8 Empreinte, Jean-Michel Novelle, Satigny (GE)
Millésime: 1997. Procédé: vendangé en novembre, puis passerillé à 180° Oechslé. Cépage: sauvignon, petit manseng. Prix: 50 fr. (50 cl)
Note moyenne: 16,3
Attaque souple, sur la sucrosité, pourtant équilibrée par l'acidité, et finalement assez «désaltérant» et élégant. Viin un peu «technique», maîtrisé, mais sans grande émotion – beaucoup d'alcool

9 Mitis, Jean-René Germanier SA, Vétroz (VS)
Millésime: 1998. Procédé: VT/SGN à 150° Oechslé. Cépage: amigne. Prix: 28 fr. (37,5 cl)
Note moyenne: 16
Finesse et ampleur, bel arôme de coing, de miel d'acacia et de fleur d'oranger, mais aussi de caramel, finale droite et sans défaut, mais qui manque un peu de gras, beau potentiel de vieillissement. Boisé pas encore fondu

10 ex. Grains nobles, Rouvinez, Colline de Géronde, Sierre (VS)
Millésime: 1998. Procédé: VT/SGN. Cépage: 70% ermitage, 30% pinot gris. Prix: 23 fr. (37,5 cl)
Note moyenne: 15,8
Bonne matière première, attaque fruitée et vanillée, bouche fraîche et agréable, avec une acidité suffisante. Vin un peu simple, évoluant sur la truffe, un peu court en bouche

10 ex. Sous l'Escalier, Domaine du Mont-d'Or, Pont-de-la-Morge (VS)
Millésime: 1999. Procédé: VT, les 2 et 3 novembre 99, à 178° Oechslé. Cépage: petite arvine. Prix: 18 fr. (37,5 cl)
Note moyenne: 15,8
Vin doux, bon équilibre acide-sucré, vin typé agrumes, finale sur la salinité du cépage. Peu expressif, finale amère et sèche.

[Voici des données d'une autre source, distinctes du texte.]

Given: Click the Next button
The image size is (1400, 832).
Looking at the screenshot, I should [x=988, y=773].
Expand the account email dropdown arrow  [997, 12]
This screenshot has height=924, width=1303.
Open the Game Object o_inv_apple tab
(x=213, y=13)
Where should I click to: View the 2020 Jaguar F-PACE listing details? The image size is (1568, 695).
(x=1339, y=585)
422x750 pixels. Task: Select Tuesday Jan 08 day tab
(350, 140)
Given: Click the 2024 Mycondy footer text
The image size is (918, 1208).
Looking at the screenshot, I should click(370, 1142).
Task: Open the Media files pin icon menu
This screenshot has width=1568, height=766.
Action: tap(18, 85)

9 Vocabulaire pour comprendre les liquoreux
Botrytis
Le nom d'un champignon, «botrytis cinerea» qui se développe par brouillard et foehn. Cette pourriture noble communique un goût de truffe aux liquoreux surmaturés, qui ajoute de la complexité aux vins.
Passerillage
Méthode qui consiste à faire sécher à l'air libre (ou en chambre) des raisins. Permet de détourner le climat (par exemple dans le Jura ou en Toscane). Vins élégants, moins riches
que les surmaturés.
Cryosélection
Procédé mécanique pour éviter les aléas climatiques en extrayant le suc des raisins congelés au préalable. L'eau, emprisonnée dans la glace, ne passe pas dans le pressoir. Vins simples (raisins à maturité), type fruité.
Vendange tardive (VT)
Cueillette des raisins flétris, résultat du passerillage sur souche, quand le botrytis ne se développe pas. Les raisins sèchent et développent des arômes de confit, genre raisins de Corinthe.
Sélections de grains nobles (SGN)
Le vigneron procède par tries successives (récolte grains à grains) et ne prend que les raisins atteint de pourriture noble (botrytis). La complexité des vins est plus importante et le cépage disparaît derrière les arômes du vin.

Cet article, paru le 29 octobre 2000 dans dimanche.ch, a obtenu le Prix du Champagne Lanson 2001 du meilleur article de presse écrit sur le vin en Suisse.